Está me fazendo muita falta. O carnaval é uma expressão artística que vem das pessoas pobres e pretas, o grande conceito é esse. E é uma arte tão fabulosa, tão única, tão singular e tão genial que a gente tem que aplaudir de pé mesmo.
Eu tive a sorte de ser comentarista de carnaval na Globo, ao lado do César Tralli, já desfilei ao lado de Elza Soares na Vai-Vai, no enredo Mulheres que Brilham, já desfilei com Milton Nascimento na Mangueira, já fui abrir alas da Viradouro ao lado da Deise Nunes, nossa miss, com muita gente bacana envolvida.
Já, obviamente, passei madrugadas assistindo todas as escolas, tudo isso já aconteceu. Já fui para a avenida com os meus pais e com a minha avó, na época que era na Tiradentes. A gente ia com a minha minha mãe, pegava uma bolsa, meu pai pegava outra bolsa, então tinha refrigerante, sanduíche. Eu tinha uns 6, 7 anos. O carnaval realmente faz parte da minha vida.
Eu prefiro que todo mundo esteja vivo, todo mundo bem saudável, porque as pessoas estão se contaminando, graças a Deus, obviamente com sintomas muito mais leves. Eu tive covid, você é a primeira pessoa que está sabendo isso de uma maneira pública. Foi no dia 7 de janeiro e no dia 18, o PCR deu negativo.

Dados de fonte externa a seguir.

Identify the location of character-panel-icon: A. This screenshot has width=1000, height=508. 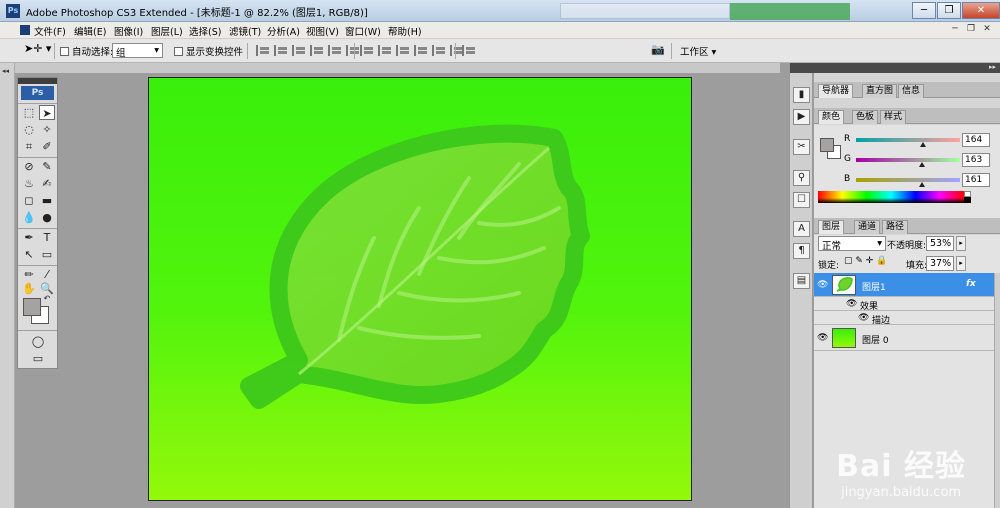
(802, 229).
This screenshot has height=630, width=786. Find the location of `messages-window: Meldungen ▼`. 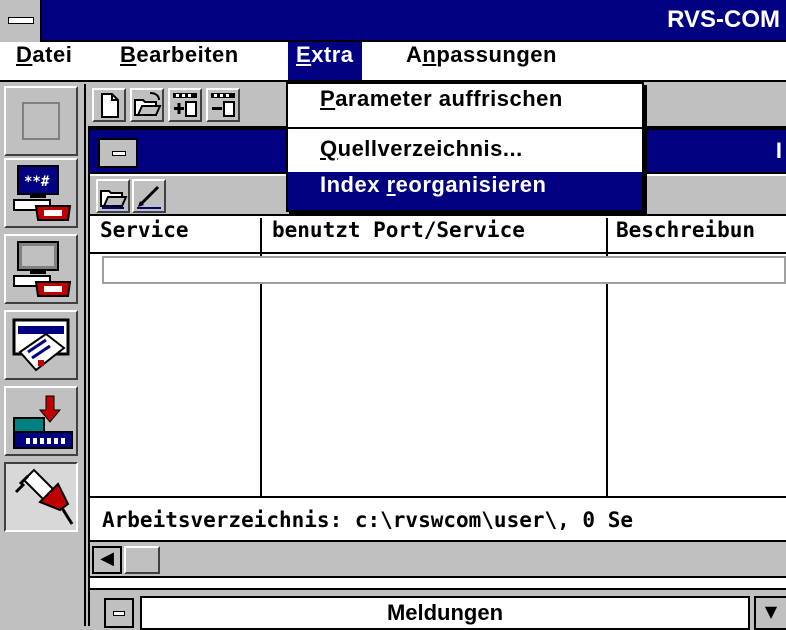

messages-window: Meldungen ▼ is located at coordinates (437, 609).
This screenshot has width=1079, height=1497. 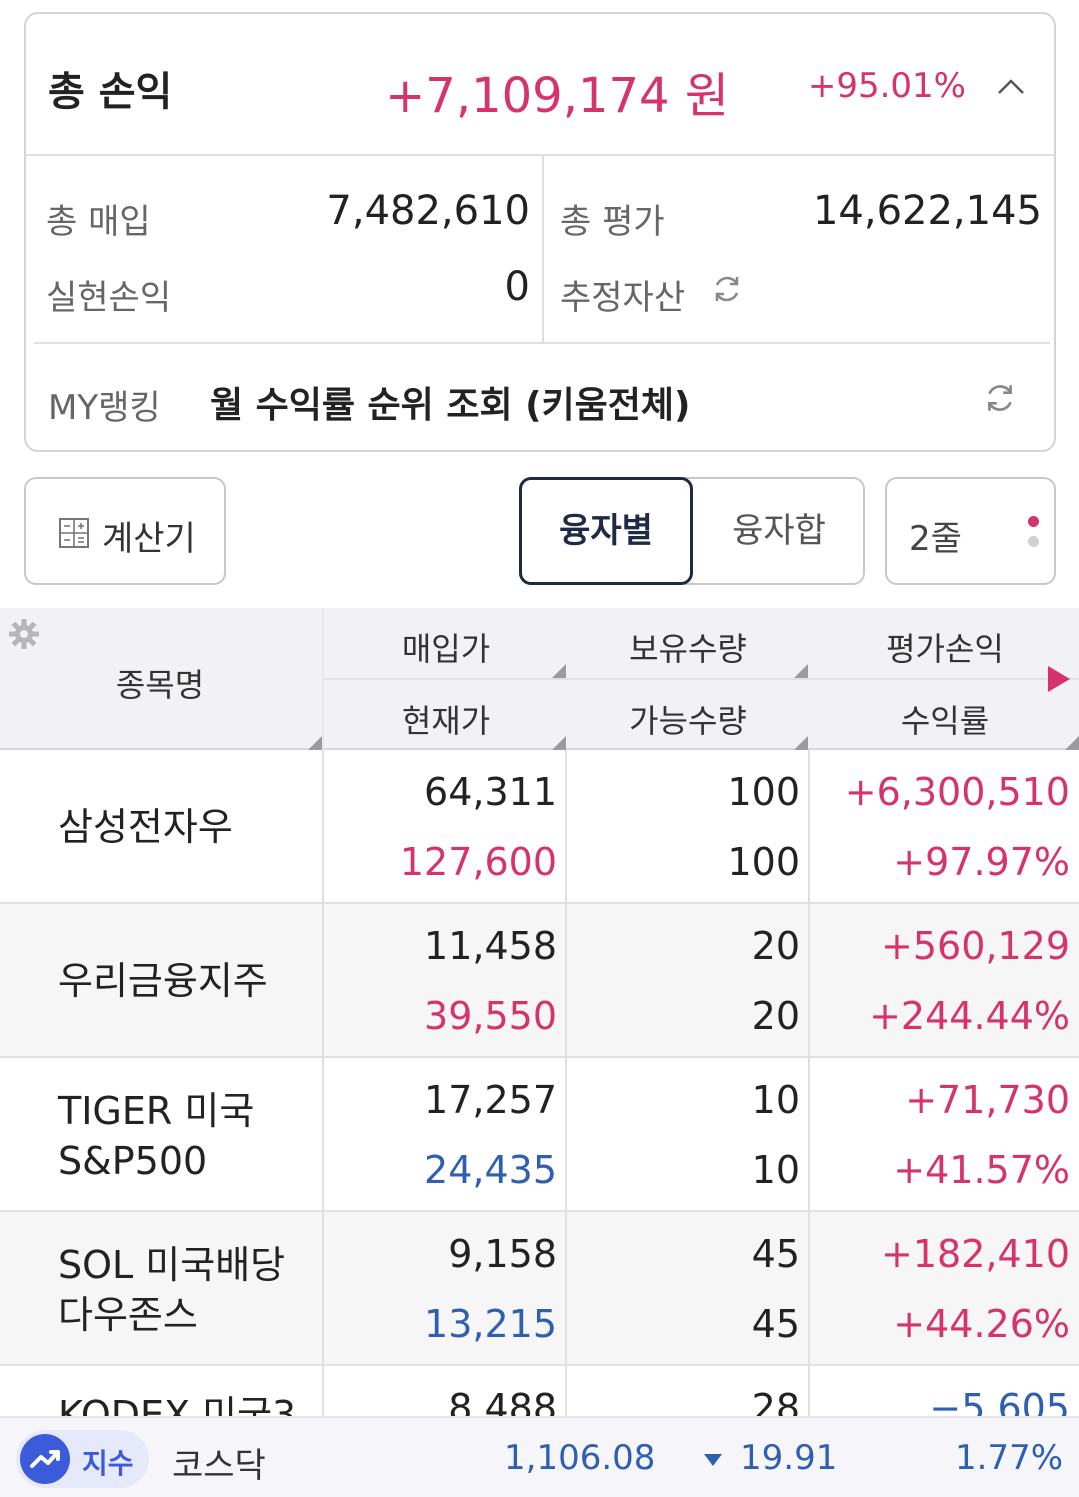 What do you see at coordinates (450, 402) in the screenshot?
I see `ranking-link: 월 수익률 순위 조회 (키움전체)` at bounding box center [450, 402].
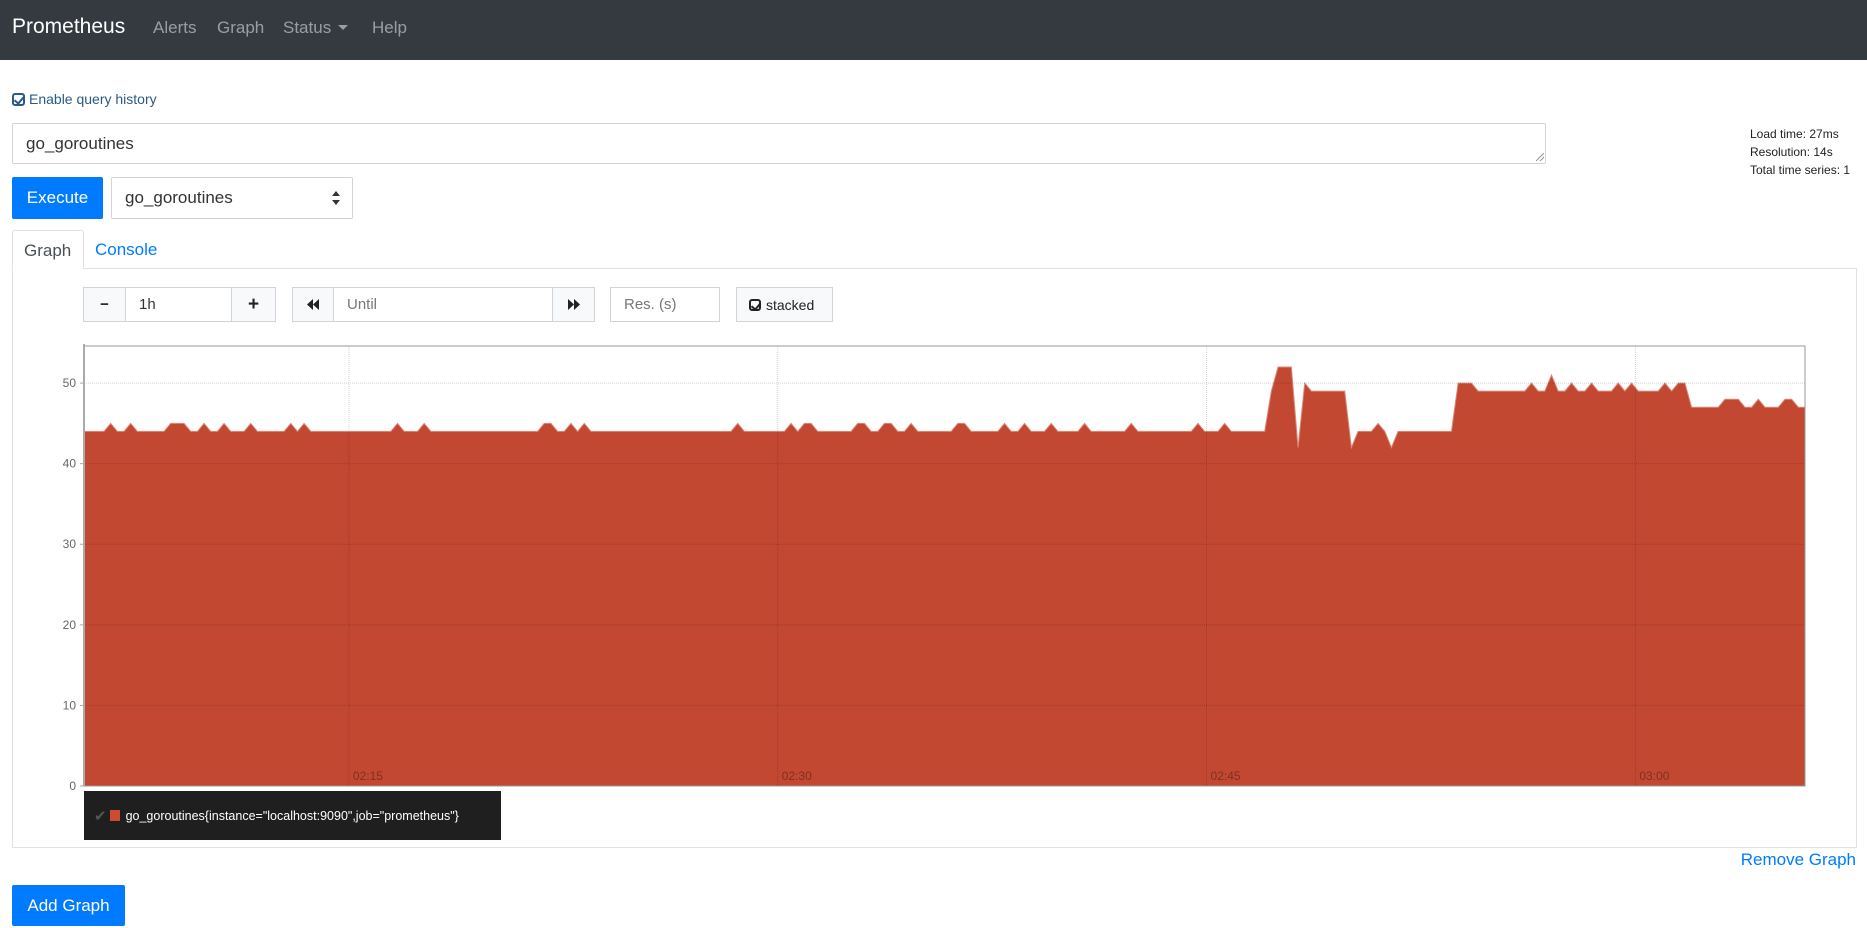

Eu não fiquei alardeando isso, mas os sintomas foram bem leves. Eu tive uma dor de garganta e coriza. Uma coisa que durou alguns dias. Mas todo show que eu faço agora eu termino falando Viva a Vacina, para que o ano que vem a gente tenha de novo carnaval, a gente tenha de novo essa vida que a gente gosta e que a gente possa encontrar as pessoas e sem medo, porque a gente está sempre agora com um receio do que pode acontecer.